Dirut Cahaya Trans Dijerat sebagai Tersangka Kecelakaan Maut di Tol Krapyak
Semarang - Ahmad Warsito, yang menjabat sebagai Direktur Utama PT Cahaya Wisata Transportasi, resmi ditetapkan sebagai tersangka dalam kasus kecelakaan maut bus PO Cahaya Trans di Tol Krapyak, Jawa Tengah. Kecelakaan tragis yang terjadi pada Desember 2025 itu menewaskan 16 orang penumpang.
Penggunaan KUHP Baru dalam Penanganan Kasus
Kapolrestabes Semarang, Kombes M Syahduddi, mengungkapkan bahwa penyidik telah menerapkan Kitab Undang-Undang Hukum Pidana (KUHP) baru dalam menjerat Ahmad Warsito. "Tersangka atas nama AW kita jerat dengan Pasal 474 ayat 3 KUHP nomor 1 tahun 2023," jelas Syahduddi dalam konferensi pers pada Rabu, 18 Februari 2026.
Pasal tersebut mengatur bahwa setiap orang yang karena kealpaannya mengakibatkan matinya orang lain dapat dihukum dengan pidana penjara paling lama lima tahun atau pidana denda. Proses hukum dimulai dengan penerbitan Laporan Polisi model A pada 27 Januari 2026, yang kemudian ditingkatkan ke tahap penyidikan pada 29 Januari 2026.
Dasar Penetapan Ahmad Warsito sebagai Tersangka
Polisi menyoroti beberapa kelalaian serius yang dilakukan oleh Ahmad Warsito dalam mengelola operasional perusahaan. Pertama, ia dinilai tidak melakukan fungsi pengawasan yang memadai terhadap PT Cahaya Wisata Transportasi. "AW tidak melakukan fungsi pengawasan terhadap operasional PT. Cahaya Wisata Transportasi," tegas Syahduddi.
Kedua, bus dengan rute Bogor-Yogyakarta diketahui beroperasi secara ilegal sejak tahun 2022 tanpa memiliki izin trayek dan kartu pengawasan (KPS). Meski menyadari hal ini, Ahmad Warsito tetap mengizinkan bus tersebut untuk beroperasi. "Rute Bogor - Jogja beroperasi sejak tahun 2022 namun sampai saat ini tidak ada izin trayek," ungkapnya.

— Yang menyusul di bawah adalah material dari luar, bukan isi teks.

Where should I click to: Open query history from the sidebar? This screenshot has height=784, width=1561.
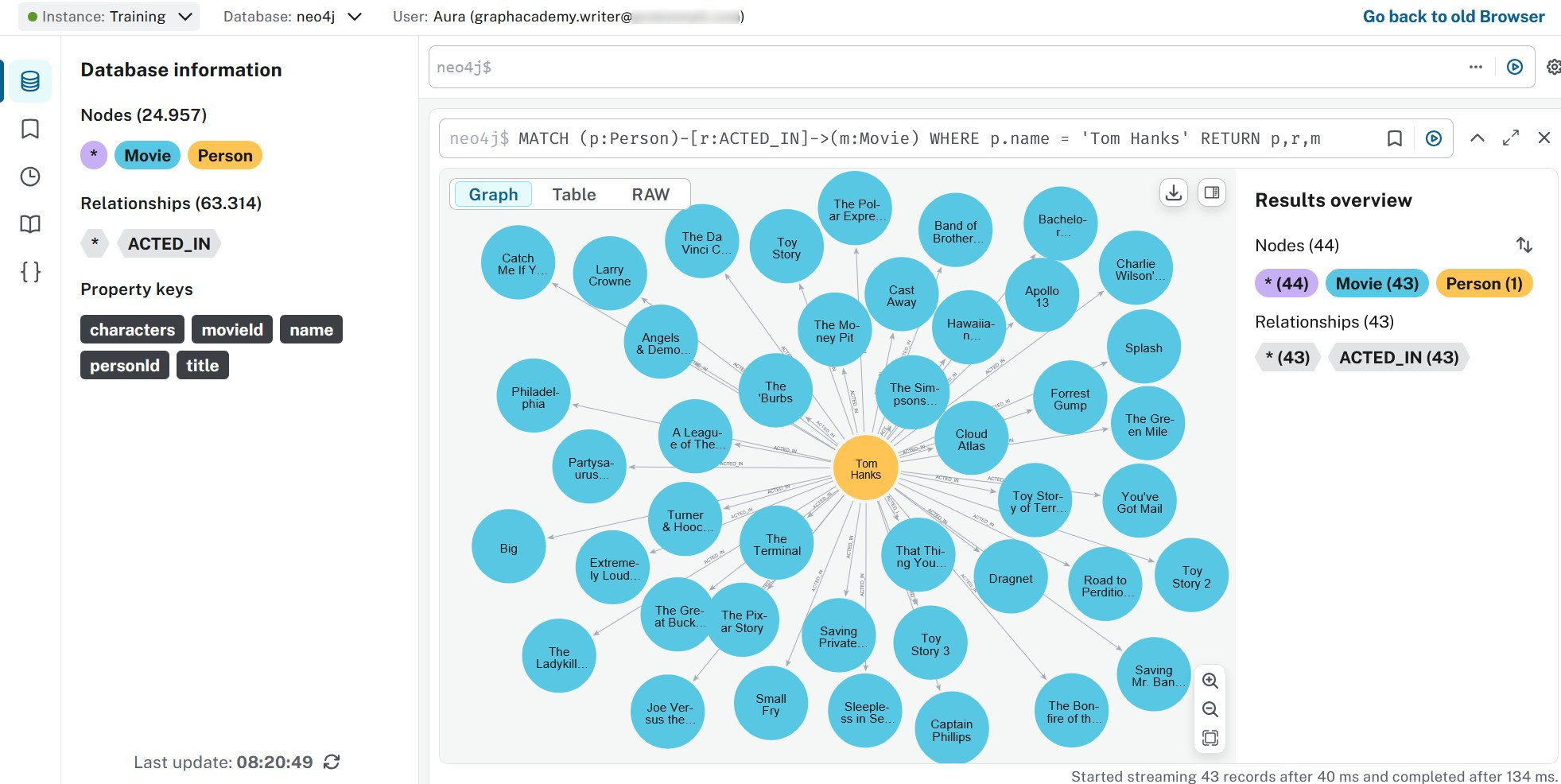(29, 177)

Ketiga, perusahaan tidak menerapkan standar operasional prosedur (SOP) keselamatan dengan baik. Bus tersebut tidak dilengkapi sabuk pengaman di setiap kursi penumpang, yang bertentangan dengan Peraturan Menteri Perhubungan nomor 74 tahun 2021. Selain itu, pelatihan pengemudi juga dianggap tidak memadai, di mana sopir hanya dilatih untuk memarkir kendaraan di garasi sebelum langsung diperintahkan membawa penumpang.
Perkembangan Kasus dan Tersangka Lainnya
Kasus ini juga mengungkap keterlibatan pelaku lain dalam pemalsuan surat izin mengemudi (SIM). Sopir bus, Gilang, telah ditetapkan sebagai tersangka tidak hanya untuk kecelakaan maut tetapi juga atas kepemilikan SIM palsu. Dua orang lainnya, Herry Soekirman dan Mustafa Kamal, ditetapkan sebagai tersangka pada 15 Februari 2026 karena diduga berperan sebagai pembuat dan pengedit SIM palsu tersebut.
"Terhadap perkara dugaan kepemilikan SIM yang tidak sesuai ketentuan, penyidik Polrestabes menetapkan tiga orang tersangka," papar Syahduddi. Mereka dijerat dengan Pasal 392 ayat 1 KUHP terkait pemalsuan surat.
Investigasi lebih lanjut mengungkap bahwa pembuat SIM palsu ini telah beraksi sebanyak 10 kali dengan mematok harga Rp 1,3 juta per pembuatan. Kasus ini menekankan pentingnya penegakan hukum yang ketat dalam industri transportasi untuk mencegah tragedi serupa di masa depan.